**STATED TASK**
Copy every row below word for word, with each line left unchanged.

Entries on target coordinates
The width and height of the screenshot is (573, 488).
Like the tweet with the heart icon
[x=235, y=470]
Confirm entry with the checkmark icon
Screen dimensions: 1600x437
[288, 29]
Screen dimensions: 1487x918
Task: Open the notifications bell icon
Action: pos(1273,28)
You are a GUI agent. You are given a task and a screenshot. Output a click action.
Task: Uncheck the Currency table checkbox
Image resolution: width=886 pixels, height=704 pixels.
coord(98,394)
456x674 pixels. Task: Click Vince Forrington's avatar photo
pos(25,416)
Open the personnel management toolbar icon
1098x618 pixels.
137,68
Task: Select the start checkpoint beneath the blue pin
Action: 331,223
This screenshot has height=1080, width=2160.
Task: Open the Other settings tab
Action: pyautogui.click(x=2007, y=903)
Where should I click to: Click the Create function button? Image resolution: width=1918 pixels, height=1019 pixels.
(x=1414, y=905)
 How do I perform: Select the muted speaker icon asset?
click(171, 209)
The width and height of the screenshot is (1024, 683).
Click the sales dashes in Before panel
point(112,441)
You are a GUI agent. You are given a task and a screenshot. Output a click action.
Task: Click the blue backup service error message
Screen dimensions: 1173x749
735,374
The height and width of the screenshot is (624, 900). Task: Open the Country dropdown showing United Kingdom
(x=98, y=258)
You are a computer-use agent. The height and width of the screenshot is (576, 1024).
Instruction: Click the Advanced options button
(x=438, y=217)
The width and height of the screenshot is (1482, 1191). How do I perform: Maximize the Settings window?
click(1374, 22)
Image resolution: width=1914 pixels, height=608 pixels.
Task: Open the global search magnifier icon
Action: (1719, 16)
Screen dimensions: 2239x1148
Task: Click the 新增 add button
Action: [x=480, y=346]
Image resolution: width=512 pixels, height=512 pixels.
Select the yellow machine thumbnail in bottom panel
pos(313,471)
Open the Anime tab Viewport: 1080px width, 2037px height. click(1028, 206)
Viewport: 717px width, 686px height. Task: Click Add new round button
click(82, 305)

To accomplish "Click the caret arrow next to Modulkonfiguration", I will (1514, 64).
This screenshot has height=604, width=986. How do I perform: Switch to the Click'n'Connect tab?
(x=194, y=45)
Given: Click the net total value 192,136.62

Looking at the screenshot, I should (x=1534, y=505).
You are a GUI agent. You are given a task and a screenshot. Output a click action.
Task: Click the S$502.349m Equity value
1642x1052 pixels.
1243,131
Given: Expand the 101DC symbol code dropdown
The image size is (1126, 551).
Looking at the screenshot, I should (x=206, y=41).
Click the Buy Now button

**REPLY**
The width and height of the screenshot is (573, 488).
Like the tweet with the heart icon
[x=235, y=470]
Confirm entry with the checkmark icon
Screen dimensions: 1600x437
[288, 29]
Screen dimensions: 1487x918
Task: Open the notifications bell icon
Action: pos(1273,28)
You are a GUI agent. You are given a task and a screenshot. Output a click action.
Task: Uncheck the Currency table checkbox
Image resolution: width=886 pixels, height=704 pixels.
coord(98,394)
456x674 pixels. Task: Click Vince Forrington's avatar photo
pos(25,416)
Open the personnel management toolbar icon
1098x618 pixels.
137,68
Task: Select the start checkpoint beneath the blue pin
Action: 331,223
This screenshot has height=1080, width=2160.
Task: Open the Other settings tab
Action: pyautogui.click(x=2007, y=903)
Where should I click to: Click the Create function button? Image resolution: width=1918 pixels, height=1019 pixels.
(x=1414, y=905)
 How do I perform: Select the muted speaker icon asset?
click(171, 209)
The width and height of the screenshot is (1024, 683).
Click the sales dashes in Before panel
point(112,441)
You are a GUI agent. You are given a task and a screenshot. Output a click action.
Task: Click the blue backup service error message
Screen dimensions: 1173x749
735,374
The height and width of the screenshot is (624, 900). Task: Open the Country dropdown showing United Kingdom
(x=98, y=258)
You are a computer-use agent. The height and width of the screenshot is (576, 1024).
Instruction: Click the Advanced options button
(x=438, y=217)
The width and height of the screenshot is (1482, 1191). How do I perform: Maximize the Settings window?
click(1374, 22)
Image resolution: width=1914 pixels, height=608 pixels.
Task: Open the global search magnifier icon
Action: (1719, 16)
Screen dimensions: 2239x1148
Task: Click the 新增 add button
Action: [x=480, y=346]
Image resolution: width=512 pixels, height=512 pixels.
Select the yellow machine thumbnail in bottom panel
pos(313,471)
Open the Anime tab Viewport: 1080px width, 2037px height. click(1028, 206)
Viewport: 717px width, 686px height. Task: Click Add new round button
click(82, 305)

To accomplish "Click the caret arrow next to Modulkonfiguration", I will (1514, 64).
This screenshot has height=604, width=986. How do I perform: Switch to the Click'n'Connect tab?
(x=194, y=45)
Given: Click the net total value 192,136.62

Looking at the screenshot, I should (x=1534, y=505).
You are a GUI agent. You are given a task and a screenshot. Output a click action.
Task: Click the S$502.349m Equity value
1642x1052 pixels.
1243,131
Given: Expand the 101DC symbol code dropdown
The image size is (1126, 551).
Looking at the screenshot, I should (x=206, y=41).
Click the Buy Now button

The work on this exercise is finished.